Unter "Shanties" versteht man weithin
Arbeitslieder, ursprünglich gesungen in den "Shanties", den Lagern
der Holzfäller in den kanadischen Waldgebieten, später in den Atlantik-Häfen
Amerikas, wo meistens Farbige das Verladen von Baumwolle und anderen
Ausfuhrgütern auf die alten Frachtsegler durchzuführen hatten. Um leichter über
die Erschwernisse dieser Arbeiten hinwegzukommen, sangen sie, wobei der
Rhythmus jeweils der Arbeit angepasst war.
Die Seeleute, die im vorigen Jahrhundert auf
den Segelschiffen angeheuert hatten, übernahmen diese Art, während der Arbeit
zu singen und übertrugen sie auf ihre Arbeiten auf See.
Viele beherrschten aber die englische Sprache
nicht und gaben die Texte so wieder, wie sie diese glaubten verstanden zu
haben. So entstand bei vielen uns überlieferten Shanties ein
"englischer" Text, der als Pidgin-Englisch bekannt ist.

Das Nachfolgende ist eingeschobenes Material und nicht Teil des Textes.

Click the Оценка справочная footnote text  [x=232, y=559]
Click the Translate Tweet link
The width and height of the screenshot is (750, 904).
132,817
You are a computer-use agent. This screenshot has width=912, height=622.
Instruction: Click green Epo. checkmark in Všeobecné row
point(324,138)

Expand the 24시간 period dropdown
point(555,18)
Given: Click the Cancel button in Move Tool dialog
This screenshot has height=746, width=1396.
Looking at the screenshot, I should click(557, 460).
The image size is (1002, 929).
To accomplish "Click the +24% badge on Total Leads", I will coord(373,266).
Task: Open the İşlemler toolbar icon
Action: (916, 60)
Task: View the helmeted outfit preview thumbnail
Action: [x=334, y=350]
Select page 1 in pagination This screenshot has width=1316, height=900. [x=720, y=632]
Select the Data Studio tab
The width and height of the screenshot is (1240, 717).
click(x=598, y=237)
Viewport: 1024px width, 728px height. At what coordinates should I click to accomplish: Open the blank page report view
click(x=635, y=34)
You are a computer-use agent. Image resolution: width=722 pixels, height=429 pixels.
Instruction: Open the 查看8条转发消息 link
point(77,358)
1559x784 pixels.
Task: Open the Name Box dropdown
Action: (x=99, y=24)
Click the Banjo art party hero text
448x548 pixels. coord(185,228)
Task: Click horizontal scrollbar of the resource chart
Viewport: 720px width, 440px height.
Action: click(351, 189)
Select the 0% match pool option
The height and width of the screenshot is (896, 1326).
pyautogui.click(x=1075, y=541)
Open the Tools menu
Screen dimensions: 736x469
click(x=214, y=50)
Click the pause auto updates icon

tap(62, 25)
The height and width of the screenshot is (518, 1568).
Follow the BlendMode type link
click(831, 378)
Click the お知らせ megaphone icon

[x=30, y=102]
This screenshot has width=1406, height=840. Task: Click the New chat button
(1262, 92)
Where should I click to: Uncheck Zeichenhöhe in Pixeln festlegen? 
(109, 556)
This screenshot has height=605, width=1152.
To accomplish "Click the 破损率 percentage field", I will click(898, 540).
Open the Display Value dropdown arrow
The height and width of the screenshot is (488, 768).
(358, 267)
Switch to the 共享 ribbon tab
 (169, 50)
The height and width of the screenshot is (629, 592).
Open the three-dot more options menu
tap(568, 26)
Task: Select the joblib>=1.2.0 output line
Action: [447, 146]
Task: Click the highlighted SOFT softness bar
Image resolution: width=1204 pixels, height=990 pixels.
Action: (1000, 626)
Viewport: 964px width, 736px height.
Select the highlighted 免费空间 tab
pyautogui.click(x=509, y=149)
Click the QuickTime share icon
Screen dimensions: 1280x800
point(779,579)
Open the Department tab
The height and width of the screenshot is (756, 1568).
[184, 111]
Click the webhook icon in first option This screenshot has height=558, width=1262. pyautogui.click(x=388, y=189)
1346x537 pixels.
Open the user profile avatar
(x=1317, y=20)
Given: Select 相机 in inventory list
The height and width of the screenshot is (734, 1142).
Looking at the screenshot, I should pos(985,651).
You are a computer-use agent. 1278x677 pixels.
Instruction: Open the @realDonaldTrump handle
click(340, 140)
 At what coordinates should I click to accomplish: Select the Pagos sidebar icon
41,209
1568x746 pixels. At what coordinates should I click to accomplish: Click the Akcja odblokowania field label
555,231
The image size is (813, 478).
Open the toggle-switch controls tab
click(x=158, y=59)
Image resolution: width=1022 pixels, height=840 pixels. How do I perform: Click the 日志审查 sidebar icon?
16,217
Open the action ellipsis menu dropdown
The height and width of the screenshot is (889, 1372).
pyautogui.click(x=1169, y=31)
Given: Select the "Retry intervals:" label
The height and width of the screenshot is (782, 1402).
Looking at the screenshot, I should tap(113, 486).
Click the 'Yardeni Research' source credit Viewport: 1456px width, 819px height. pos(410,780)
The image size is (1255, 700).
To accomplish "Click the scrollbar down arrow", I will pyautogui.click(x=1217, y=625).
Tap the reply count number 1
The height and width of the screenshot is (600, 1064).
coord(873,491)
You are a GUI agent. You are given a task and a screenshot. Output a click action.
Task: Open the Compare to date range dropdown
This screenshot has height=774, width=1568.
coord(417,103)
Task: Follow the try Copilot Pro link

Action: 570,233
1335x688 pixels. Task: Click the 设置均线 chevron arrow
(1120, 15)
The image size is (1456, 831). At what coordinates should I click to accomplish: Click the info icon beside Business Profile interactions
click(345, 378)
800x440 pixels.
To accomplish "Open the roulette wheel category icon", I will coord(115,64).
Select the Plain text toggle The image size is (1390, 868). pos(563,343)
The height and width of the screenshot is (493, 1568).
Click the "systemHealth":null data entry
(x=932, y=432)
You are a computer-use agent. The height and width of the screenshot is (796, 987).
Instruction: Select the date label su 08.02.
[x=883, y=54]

Der Aufsichtsmann, der „Shantyman“, übernahm
meistens den erzählenden Teil, während der Refrain von der Mannschaft gesungen
wurde, sei es beim Anker-Einholen, beim Segelsetzen oder beim Pumpen. So
erzählen viele Shanties von der harten Arbeit, oft als Anklage gegen die
Vorgesetzten, von der schlechten Verpflegung oder allgemein vom schlechten
Zustand ihres Schiffes und den damit verbundenen unmenschlichen
Arbeitsbedingungen. Aber auch das Heimweh kommt in den Shanties zum Ausdruck.
Seemannslieder dagegen gehören zur
Unterhaltungsmusik. Sie sind getextete und komponierte Lieder. Sie erzählen
überwiegend von der schönen Seefahrt, verherrlichen den
"romantischen" Seemannsberuf und den verlockenden Reiz der Ferne. Sie
wurden und werden meistens zu Hause oder in Seemannskneipen gesungen, wobei der
Lied-Inhalt weit an der Realität vorbeigeht. Sie gehören aber auch zum Repertoire des Chores.